Nevoeiro
Repetem-se à náusea as insuficiências de Cavaco Silva e de Passos Coelho. Compreende-se que as pessoas não gostem de ver os primeiros dignitários do Estado em figuras tão cinzentas, mas, e muito sinceramente, não entendo como se esperava um registo mais entusiasmante.
É escusado projectar um qualquer rasgo e dá ideia que desesperam, mais o segundo do que o primeiro, por eliminar de vez a esperança social-democrata num dos países mais desiguais da Europa do sul.
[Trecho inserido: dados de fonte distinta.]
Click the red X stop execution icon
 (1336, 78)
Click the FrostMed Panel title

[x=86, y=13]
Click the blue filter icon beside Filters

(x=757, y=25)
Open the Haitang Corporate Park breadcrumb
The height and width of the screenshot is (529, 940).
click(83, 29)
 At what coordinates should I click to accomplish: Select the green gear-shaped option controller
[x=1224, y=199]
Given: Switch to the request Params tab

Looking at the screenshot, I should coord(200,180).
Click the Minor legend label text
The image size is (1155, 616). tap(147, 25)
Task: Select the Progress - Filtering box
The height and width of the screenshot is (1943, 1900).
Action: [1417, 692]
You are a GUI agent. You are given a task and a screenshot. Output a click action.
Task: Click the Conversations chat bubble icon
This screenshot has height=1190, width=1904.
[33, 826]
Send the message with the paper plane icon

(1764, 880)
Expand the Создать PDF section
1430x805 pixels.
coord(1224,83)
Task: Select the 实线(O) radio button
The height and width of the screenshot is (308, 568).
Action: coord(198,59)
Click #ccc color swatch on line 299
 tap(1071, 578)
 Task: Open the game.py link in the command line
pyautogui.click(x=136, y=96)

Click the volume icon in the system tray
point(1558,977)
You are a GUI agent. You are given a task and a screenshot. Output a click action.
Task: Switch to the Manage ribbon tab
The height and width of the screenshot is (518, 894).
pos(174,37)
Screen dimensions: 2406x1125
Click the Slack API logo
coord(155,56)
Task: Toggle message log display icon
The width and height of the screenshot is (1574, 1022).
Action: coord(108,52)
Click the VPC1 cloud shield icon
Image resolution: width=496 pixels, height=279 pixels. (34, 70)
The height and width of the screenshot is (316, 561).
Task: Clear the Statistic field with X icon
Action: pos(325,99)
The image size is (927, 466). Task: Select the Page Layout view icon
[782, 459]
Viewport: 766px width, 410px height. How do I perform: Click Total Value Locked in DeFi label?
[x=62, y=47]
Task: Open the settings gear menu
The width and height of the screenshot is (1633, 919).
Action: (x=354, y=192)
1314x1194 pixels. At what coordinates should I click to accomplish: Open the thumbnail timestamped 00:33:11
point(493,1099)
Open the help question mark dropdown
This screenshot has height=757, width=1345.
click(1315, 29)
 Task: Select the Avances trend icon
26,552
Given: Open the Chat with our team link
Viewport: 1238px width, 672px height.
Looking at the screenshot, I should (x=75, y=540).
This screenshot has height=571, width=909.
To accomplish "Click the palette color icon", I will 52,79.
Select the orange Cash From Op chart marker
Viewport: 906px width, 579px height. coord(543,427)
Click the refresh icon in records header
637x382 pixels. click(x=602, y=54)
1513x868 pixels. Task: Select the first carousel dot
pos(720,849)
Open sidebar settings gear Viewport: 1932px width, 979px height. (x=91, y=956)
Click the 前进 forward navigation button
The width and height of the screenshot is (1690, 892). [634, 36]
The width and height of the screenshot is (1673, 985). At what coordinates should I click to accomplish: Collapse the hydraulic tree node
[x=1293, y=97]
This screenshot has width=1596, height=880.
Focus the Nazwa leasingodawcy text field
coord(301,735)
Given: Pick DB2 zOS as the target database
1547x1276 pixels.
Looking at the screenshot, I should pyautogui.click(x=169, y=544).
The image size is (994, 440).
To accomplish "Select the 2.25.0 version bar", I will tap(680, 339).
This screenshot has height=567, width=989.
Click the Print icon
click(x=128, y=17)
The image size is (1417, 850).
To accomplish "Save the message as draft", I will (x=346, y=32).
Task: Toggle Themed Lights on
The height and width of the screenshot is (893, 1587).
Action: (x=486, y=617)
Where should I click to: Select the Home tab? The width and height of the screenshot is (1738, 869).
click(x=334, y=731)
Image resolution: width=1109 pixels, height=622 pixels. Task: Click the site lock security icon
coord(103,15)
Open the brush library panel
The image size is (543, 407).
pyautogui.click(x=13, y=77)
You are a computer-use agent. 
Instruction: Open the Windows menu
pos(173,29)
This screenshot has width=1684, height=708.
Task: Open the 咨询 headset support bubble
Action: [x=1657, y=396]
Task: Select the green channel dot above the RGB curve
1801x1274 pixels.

Como se sabia, a palavra não é forte em nenhum dos dois e isso não ajuda. É que a esperança alimenta-se também do sonho, seja em prosa ou em poesia. Esperar que aconteça um qualquer discurso empolgante e mobilizador, é o mesmo que ir à procura de um forte nevão no Agosto alentejano; mesmo que profundo.
São duas personagens que conjugam muito bem o sacrifício com a austeridade e com o empobrecimento; não saem desse registo e gabam-se: o presidente anda ufano a declarar a inveja dos nossos parceiros e P. Coelho aspira à reencarnação do ilusório "bom aluno", desta vez em nuance invertida.
A actual repetição, provocada ou não, dos seus pequenos lapsos ou dislates serve de nevoeiro para as receitas ultraliberais em curso. Só que a névoa nunca foi boa companheira para os regimes políticos. Normalmente sucedem-se longos períodos onde as trevas se ocupam do protagonismo histórico.